La desaparición de Yulixa Tolosa, una estilista de 52 años, ha encendido las alarmas en Bogotá y volvió a poner sobre la mesa un problema que sigue creciendo: los centros estéticos clandestinos que operan sin control.

La última vez que se supo de ella fue la noche del 13 de mayo, cuando acudió a Beauty Laser Medicina Estética, en el barrio Venecia, para someterse a una lipólisis láser. Desde entonces, su familia no volvió a tener contacto con ella.

Cámaras de seguridad captaron el momento en que dos hombres la sacaron del establecimiento en estado delicado y la subieron a un vehículo. Desde ese momento, su rastro se perdió por completo.

El caso no solo ha generado preocupación por su paradero, también abrió cuestionamientos sobre las condiciones en las que operaba este lugar, señalado por funcionar de manera ilegal desde hace al menos un año.

Familiares exigen respuestas sobre centro estético clandestino

La familia de Yulixa asegura que ella acudió al sitio atraída por la publicidad del lugar, sin imaginar que terminaría desaparecida.

Ahora exigen respuestas tanto a los responsables del establecimiento como a las autoridades, mientras avanza la investigación sobre lo ocurrido dentro del centro estético.

Vecinos de la zona también señalaron que el negocio seguía funcionando con aparente normalidad, pese a presuntas irregularidades y falta de permisos sanitarios.

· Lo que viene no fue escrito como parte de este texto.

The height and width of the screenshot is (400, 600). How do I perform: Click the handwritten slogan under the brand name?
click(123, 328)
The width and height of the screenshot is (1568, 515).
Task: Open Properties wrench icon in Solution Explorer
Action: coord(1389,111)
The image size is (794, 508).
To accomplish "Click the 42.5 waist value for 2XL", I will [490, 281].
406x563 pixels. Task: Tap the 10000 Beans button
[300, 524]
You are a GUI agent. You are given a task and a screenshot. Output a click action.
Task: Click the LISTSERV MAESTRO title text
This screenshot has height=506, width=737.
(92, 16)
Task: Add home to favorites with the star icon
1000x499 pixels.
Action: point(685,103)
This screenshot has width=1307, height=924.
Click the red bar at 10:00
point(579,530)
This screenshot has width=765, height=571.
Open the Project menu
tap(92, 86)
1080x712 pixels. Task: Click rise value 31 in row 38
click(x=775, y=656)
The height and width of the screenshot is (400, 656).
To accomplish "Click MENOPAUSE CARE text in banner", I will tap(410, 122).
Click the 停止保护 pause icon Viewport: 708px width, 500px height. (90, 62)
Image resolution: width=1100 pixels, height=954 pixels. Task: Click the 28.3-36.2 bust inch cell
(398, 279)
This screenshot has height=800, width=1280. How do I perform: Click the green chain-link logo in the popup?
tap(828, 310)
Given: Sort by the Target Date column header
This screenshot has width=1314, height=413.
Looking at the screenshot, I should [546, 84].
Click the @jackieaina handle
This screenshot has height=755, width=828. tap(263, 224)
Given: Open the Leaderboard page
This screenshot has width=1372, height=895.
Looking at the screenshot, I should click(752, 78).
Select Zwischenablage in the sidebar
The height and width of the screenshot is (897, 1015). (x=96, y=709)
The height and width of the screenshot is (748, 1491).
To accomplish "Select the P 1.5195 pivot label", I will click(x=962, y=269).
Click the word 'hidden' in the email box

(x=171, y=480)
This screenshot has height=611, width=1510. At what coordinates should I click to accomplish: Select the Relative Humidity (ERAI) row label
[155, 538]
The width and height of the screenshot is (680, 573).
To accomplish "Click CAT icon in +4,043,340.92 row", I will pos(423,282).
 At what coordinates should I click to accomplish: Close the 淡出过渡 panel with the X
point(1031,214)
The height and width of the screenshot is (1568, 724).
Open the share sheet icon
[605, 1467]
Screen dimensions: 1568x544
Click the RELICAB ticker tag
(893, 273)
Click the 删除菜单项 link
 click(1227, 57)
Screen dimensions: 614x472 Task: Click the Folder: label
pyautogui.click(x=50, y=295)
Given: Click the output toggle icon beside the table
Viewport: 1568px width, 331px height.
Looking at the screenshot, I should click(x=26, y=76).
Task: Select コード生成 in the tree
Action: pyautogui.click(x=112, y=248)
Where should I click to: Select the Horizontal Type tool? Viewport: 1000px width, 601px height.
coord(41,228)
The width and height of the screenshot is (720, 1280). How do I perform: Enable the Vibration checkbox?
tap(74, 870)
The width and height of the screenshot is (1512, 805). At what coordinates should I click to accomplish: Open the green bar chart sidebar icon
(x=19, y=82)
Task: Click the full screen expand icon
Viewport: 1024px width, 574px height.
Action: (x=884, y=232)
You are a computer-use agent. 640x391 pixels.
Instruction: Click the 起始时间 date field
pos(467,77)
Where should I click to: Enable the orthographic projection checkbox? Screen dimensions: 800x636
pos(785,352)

Clínicas estéticas ilegales vuelven a estar bajo la lupa

Este caso vuelve a exponer la falta de vigilancia sobre procedimientos estéticos que muchas veces se ofrecen sin supervisión médica ni condiciones adecuadas.

Tratamientos como lipólisis, procedimientos invasivos y cirugías menores suelen promocionarse en redes sociales como opciones rápidas y económicas, pero detrás pueden existir riesgos graves para la salud.

La desaparición de Yulixa no solo representa una tragedia familiar, también refleja un problema más profundo: la ausencia de control sobre establecimientos que siguen operando al margen de la ley.